A woman strides past the Hartford, Conn., headquarters of health insurer… (Bob Child, Associated Press )
With federal healthcare reform still facing political head winds despite its validation by the Supreme Court, this probably isn't the best time for health insurers to admit their utter incompetence in handling their most important role under the reform, which is keeping a lid on healthcare costs.
But that admission underlies a couple of lawsuits filed by Aetna and United Healthcare earlier this year, alleging that a Northern California chain of small surgical clinics fraudulently overcharged them tens of millions of dollars by counting on the insurers being asleep at the cost-control switch.
The clinics have joined with 60 individual doctors and the medical associations of California and Los Angeles, Ventura and Santa Clara counties in what is basically a countersuit against Aetna, filed last week in Los Angeles County Superior Court.
They say their main concern is that Aetna is preventing doctors who are themselves members of Aetna's contract network from referring Aetna members to out-of-network clinics, in violation of the patients' rights under their insurance policies. Don't you believe it.
The real issues at the heart of the case are different. One is who gets paid, and how much, for your medical care.
The other, perhaps more important, is whether unnecessary medical utilization increases, driving up costs, when doctors refer patients to clinics they own — such as the clinics at the center of this courthouse battle. Evidence from all over the country suggests that the answer is yes.
"These providers only make money when they do stuff," observes Jean Mitchell, a Georgetown University expert on physician-owned facilities. Some physician-owned clinics have profit margins of more than 25%, she says. "They're cash cows — it's why they've proliferated."
That's especially troubling in California, where physician-owned clinics are subject to such lax regulation that state authorities have almost no idea how their surgical outcomes match up to hospitals and other better-regulated facilities.
That should be a concern to you, and it should be the insurers' job to monitor that usage and stamp it out if it's unnecessary or overpriced, or both. Judging from the Aetna and United lawsuits, those companies have finally gotten around to taking that task seriously, which is good. But it still leaves the question: What took them so long?

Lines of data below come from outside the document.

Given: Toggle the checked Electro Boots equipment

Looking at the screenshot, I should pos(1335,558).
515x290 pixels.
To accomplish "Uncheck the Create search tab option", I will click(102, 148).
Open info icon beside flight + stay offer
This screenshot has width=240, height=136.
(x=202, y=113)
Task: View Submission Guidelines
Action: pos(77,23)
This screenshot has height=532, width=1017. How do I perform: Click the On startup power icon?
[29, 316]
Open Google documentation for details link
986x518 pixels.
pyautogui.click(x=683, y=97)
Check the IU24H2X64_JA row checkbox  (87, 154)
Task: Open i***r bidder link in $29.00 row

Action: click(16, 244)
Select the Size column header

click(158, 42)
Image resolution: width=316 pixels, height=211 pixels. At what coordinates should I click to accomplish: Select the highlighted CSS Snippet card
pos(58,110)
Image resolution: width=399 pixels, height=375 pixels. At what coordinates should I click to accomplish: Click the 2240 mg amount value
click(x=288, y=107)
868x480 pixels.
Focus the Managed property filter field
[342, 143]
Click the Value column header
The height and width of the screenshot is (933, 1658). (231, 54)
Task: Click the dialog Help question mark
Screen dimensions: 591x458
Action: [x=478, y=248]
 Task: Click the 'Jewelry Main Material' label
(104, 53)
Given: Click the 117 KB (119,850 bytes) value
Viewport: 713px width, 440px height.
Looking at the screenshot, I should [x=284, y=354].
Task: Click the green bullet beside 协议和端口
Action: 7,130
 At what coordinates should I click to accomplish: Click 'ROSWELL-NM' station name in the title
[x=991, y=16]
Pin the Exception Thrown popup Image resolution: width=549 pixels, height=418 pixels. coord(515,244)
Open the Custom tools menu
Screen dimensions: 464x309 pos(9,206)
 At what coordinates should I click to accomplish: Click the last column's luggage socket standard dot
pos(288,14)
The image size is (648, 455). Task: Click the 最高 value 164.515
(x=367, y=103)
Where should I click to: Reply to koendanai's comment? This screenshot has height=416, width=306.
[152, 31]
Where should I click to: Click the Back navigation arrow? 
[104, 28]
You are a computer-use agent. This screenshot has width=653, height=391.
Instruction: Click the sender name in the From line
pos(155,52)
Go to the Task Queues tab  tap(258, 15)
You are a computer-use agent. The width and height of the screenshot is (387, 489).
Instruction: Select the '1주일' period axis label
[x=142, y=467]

The insurers' lawsuits are aimed at a firm named Bay Area Surgical Management. BASM's business model is the sale of shares in its half-dozen Northern California outpatient surgery clinics to doctors, who agree to perform at least a third of their surgeries at the facilities. To the extent that the clinics don't have contracts with major insurers that specify how much they'll get paid for each procedure, they can charge whatever the market will bear.
What bugs Aetna is that some of the physician share owners are members of Aetna's network, which helps the doctors attract patients. The insurer's position is that when the doctors refer those patients for surgeries or tests to out-of-network facilities they themselves own, that defeats the purpose of building a network based on negotiated fees.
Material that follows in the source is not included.